* Instructions for the task *
Revise the material from the line holding "Task: Click the home delivery house icon" through the line holding "(x=382, y=155)", both included, so that "orientation" becomes "rotation" and nothing else changes.

* Entries *
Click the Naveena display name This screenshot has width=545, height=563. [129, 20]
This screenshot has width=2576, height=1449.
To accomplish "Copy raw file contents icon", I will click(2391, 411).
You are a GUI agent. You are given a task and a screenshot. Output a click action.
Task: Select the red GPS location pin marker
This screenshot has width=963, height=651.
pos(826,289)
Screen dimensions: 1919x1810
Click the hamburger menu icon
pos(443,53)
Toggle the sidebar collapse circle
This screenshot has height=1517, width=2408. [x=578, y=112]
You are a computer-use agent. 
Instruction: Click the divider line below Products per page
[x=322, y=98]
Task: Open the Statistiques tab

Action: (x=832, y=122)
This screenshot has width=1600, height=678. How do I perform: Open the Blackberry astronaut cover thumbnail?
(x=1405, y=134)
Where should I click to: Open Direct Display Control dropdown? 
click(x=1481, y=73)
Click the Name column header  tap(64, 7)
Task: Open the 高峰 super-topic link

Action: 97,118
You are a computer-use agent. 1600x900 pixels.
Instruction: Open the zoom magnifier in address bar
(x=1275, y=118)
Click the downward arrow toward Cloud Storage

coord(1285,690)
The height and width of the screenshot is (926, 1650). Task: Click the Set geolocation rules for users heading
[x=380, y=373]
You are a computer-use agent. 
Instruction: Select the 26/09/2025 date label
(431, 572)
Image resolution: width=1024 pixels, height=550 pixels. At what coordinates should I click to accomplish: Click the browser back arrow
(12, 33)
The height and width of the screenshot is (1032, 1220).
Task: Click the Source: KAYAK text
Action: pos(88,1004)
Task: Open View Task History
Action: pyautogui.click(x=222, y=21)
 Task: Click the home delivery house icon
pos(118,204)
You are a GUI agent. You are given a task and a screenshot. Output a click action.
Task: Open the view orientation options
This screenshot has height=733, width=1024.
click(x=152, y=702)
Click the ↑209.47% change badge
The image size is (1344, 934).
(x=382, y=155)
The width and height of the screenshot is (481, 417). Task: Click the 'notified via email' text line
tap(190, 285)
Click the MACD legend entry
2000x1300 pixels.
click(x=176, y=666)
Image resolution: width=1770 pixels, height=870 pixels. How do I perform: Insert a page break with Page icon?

* Written response *
 Task: Click the home delivery house icon
pos(118,204)
You are a GUI agent. You are given a task and a screenshot. Output a click action.
Task: Open the view rotation options
This screenshot has height=733, width=1024.
click(x=152, y=702)
Click the ↑209.47% change badge
The image size is (1344, 934).
(x=382, y=155)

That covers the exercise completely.